I developed a small scraping app in Python with the following directory structure.

root
├── Dockerfile
├── README.md
├── tox.ini 
├── src
│   └── myapp
│       ├── __init__.py
│       ├── do_something.py
│       └── do_something_else.py
└── tests
    ├── __init__.py
    ├──  test_do_something.py
    └──  test_do_something_else.py

When I want to run my code, I can go to the src directory and do with python do_something.py But, because do_something.py has an import statement from do_something_else.py, it fails like:

Traceback (most recent call last):
  File "src/myapp/do_something.py", line 1, in <module>
    from src.myapp.do_something_else import do_it
ModuleNotFoundError: No module named 'src'

So, I eventually decided to use the following command to specify the python path: PYTHONPATH=../../ python do_something.py to make sure that the path is seen.

But, what are the better ways to feed the path so that my app can run? I want to know this because when I run pytest via tox, the directory that I would run the command tox would be at the root so that tox.ini is seen by tox package. If I do that, then I most likely run into a similar problem due to the Python path not properly set.

Questions I want to ask specifically are:

  1. where should I run my main code when creating my own project like this? root as like python src/myapp/do_something.py?

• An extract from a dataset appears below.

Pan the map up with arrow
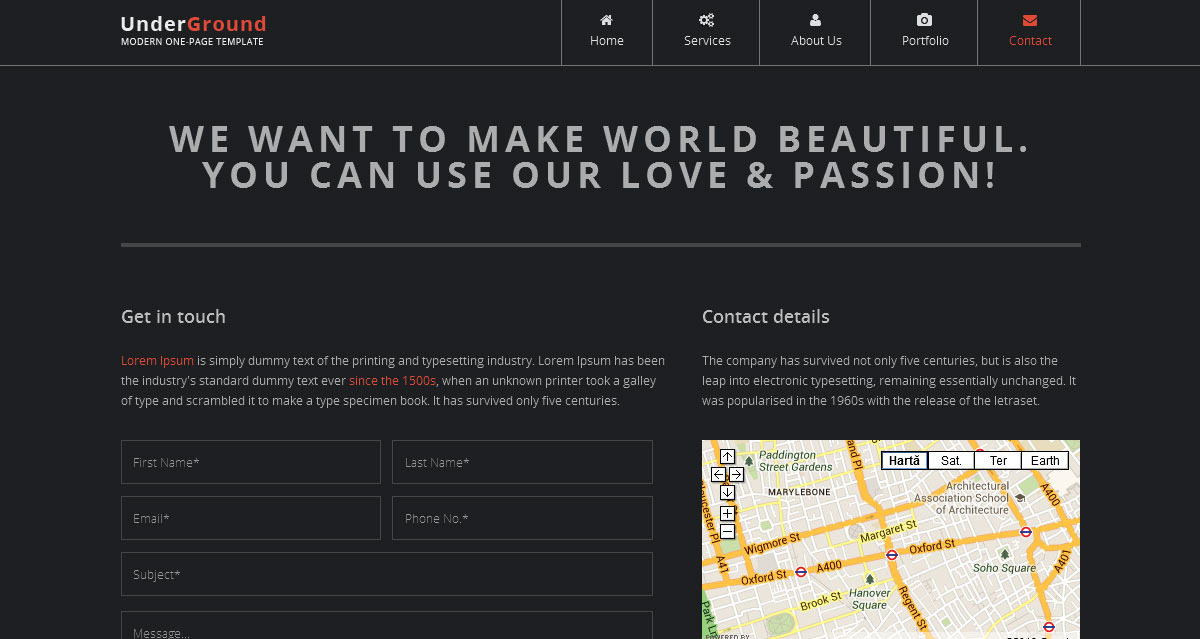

Or, go to the src/myapp directory and run like python do_something.py?
  2. once, the directory where I should execute my program is determined, what is the correct way to import modules from other py file? Is it ok to use from src.myapp.do_something_else import do_it (this means I must add path from src directory)? Or, different way to import?
  3. What are ways I can have my Python recognize the path? I am aware there are several ways to make the pass accessible as below:

    a. write export PYTHONPATH=<path_of_my_choice>:$PYTHONPATH to make the path accessible temporarily, or write that line in my .bashrc to make it permanent (but it's hard to reproduce when I want to automate creating Python environment via ansible or other automation tools)

    b. write import sys; sys.path.append(<root>) to have the root as an accessible path

    c. use pytest-pythonpath package (but this is not really a generic answer)

Thank you so much for your inputs!

my environment

OS: MacOS and Amazon Linux 2
Python Version: 3.7
Dependency in Python: pytest, tox
masaaa015
  • 164
  • 1
  • 1
  • 10

2 Answers2

1

I would suggest to use setup.py to make this a python package. Then you can install it in development mode python setup.py develop. This way it will be available in your python environment w/o needing to specify the PYTHONPATH.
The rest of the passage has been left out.